Wait, what? I don’t know any same-sex marriage opponent who believes that the existence of SSM is going to cause hetero marriages to dissolve like sand castles struck by the incoming tide. I don’t believe for a second that that’s the case. The argument is rather that SSM institutionalizes a radical redefinition of marriage, such that marriage itself becomes a much weaker institution, with very serious social consequences for everyone. This is not something that is going to happen overnight, or within 10 years. By the time the conclusive data come in, there will be no going back, just as there is no going back on liberalized divorce laws, even though there’s ample evidence that the divorce culture has been bad for society.

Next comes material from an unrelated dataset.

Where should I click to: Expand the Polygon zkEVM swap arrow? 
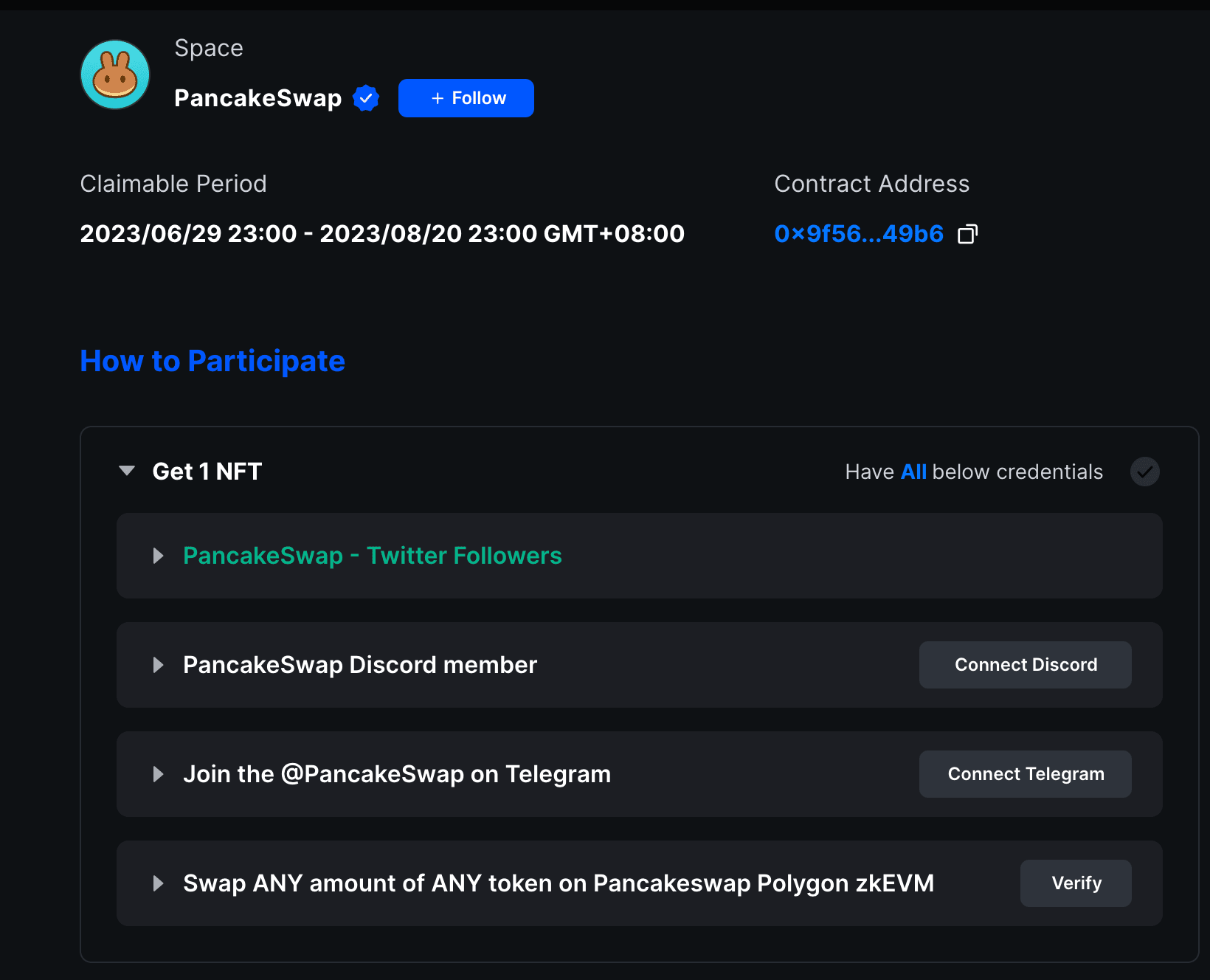click(158, 883)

Anyway, I do wonder what kind of harm to straight marriage would have to be demonstrated to justify denying a right to marry to same-sex couples in the eyes of those who now support it. Call me skeptical, but I don’t believe that once you’ve committed to the idea that it’s a right, that anything is going to dissuade you. And we all know that if, 40 years from now, the institution of marriage is in even worse shape than it is today, nobody who supports SSM today will claim then that society made a wrong turn at legalizing gay marriage, and nobody at all will suggest taking away a right that same-sex couples have exercised for a generation.
Patrick points out Benjamin Dueholm’s commentary on this exchange. It’s worth reading. I want to quote this bit:
And as we have by now all experienced, the framing of the question goes a long way to deciding what the evidence is. “Does same-sex marriage produce statistically significant negative outcomes in children?” is a question for which you can devise an evidentiary test (not that I necessarily recommend it, because all kinds of marriages will fall under legal scrutiny if that’s how we’re deciding who can and can’t have their relationship acknowledged by the state). “Is marriage inherently an opposite-sex institution oriented toward the creation of new life?” is not really liable to a data-driven answer. For that matter, neither is the question “Is same-sex marriage a fundamental right?” These latter two questions can be answered logically, but not empirically.

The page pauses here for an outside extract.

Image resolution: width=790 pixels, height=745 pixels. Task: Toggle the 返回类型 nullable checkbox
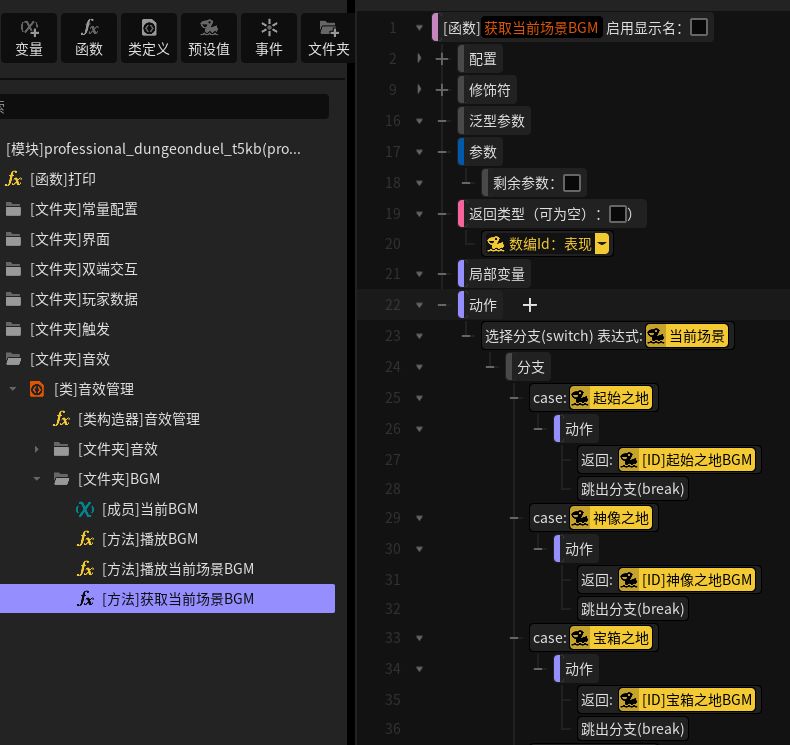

Now contrary to Dreher, I think minds can change on these sorts of questions. And “evidence” can certainly come into play in terms of complicating the neat distinctions we get from whatever metaphysics we happen to be toting around with us. But we owe it to ourselves to understand that the evidence-based argument and the fundamental-right argument for same-sex marriage are, if not in fact contradictory, at least entirely unrelated. The whole point of a right, for good or for ill, is that it isn’t granted or withheld based on good or bad consequences.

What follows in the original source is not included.